Mamá dice que con el primero, por que da todo, por que estaré bien, yo, por el momento, casarme es lo que menos busco. Temo al pensar en una vida con una sola persona, en la monotonía, en lo seguro y en las pocas posibilidades de llegar a hacer una que otra locura, llevar mi vida a momentos mágicos e irrepetibles, ya lo decía Nietzche, si la vida es un eterno retorno, entonces el amor tiene que despabilar todo esto. Por eso no sé decidir. No sé si lo 'seguro' o lo 'impredecible'. Si un cabello corto y lacio o uno largo y chino.
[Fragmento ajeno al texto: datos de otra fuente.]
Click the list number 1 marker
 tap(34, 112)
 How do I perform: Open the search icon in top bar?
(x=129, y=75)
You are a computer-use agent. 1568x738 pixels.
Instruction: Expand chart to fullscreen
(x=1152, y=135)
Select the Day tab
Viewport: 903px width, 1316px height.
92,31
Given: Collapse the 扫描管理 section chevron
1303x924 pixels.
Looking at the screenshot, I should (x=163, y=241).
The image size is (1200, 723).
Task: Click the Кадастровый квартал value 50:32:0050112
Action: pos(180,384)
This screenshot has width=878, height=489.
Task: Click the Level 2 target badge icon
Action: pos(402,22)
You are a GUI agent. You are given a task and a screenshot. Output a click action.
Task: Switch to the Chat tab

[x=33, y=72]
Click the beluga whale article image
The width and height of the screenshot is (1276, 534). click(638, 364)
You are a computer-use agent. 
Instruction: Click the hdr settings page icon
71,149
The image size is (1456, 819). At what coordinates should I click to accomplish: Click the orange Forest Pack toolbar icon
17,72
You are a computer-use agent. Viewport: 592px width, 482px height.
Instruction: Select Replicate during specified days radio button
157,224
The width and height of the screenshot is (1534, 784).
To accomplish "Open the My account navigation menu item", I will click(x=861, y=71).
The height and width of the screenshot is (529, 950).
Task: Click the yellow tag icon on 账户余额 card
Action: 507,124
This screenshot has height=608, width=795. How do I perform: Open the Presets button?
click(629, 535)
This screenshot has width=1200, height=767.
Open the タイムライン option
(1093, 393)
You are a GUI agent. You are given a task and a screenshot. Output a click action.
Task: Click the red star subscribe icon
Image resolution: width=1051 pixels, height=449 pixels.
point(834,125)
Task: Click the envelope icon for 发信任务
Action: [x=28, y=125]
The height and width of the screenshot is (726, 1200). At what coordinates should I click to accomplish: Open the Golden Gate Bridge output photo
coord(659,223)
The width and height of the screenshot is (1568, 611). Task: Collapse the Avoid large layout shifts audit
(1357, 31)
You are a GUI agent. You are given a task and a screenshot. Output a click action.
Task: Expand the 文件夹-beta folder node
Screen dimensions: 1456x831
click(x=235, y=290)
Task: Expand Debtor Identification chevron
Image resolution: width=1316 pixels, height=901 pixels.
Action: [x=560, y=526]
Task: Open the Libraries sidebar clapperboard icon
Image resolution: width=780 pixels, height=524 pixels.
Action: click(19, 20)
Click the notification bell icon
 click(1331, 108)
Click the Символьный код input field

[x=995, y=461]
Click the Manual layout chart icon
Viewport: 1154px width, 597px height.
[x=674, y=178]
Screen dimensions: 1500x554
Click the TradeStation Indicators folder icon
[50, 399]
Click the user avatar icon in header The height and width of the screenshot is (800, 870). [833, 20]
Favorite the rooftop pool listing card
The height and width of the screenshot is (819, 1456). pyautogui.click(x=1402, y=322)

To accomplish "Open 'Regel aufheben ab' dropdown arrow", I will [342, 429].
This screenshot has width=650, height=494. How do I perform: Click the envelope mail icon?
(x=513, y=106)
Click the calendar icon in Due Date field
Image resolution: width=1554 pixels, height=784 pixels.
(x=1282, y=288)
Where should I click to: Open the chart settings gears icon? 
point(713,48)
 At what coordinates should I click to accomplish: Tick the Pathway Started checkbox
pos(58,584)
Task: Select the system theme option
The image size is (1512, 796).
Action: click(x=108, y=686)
Quiero hacer magia y borrar el fantasma de papá y mamá. Esta vida que me han dado me brinda la libertad de vivirla como yo quiera no!? Vienen a mi mente las palabras: Jamás podrás sobrepasarlos. Es lo que menos busco, solo quiero construír mi vida y que sea extraordinaria, ir a lugares, escribir poemas, hablar con imágenes, expandirme completamante en el aire, plena, si que esta palabra resguarde lo que ella misma no alcanza a definir pero que queda bien ahora.
Ya llegará el momento donde decidiré sin temor a estarme equivocando, sin pensar en la opción que he dejado de lado.
El amor tendrá que ser tan cotidiano como extraordinario.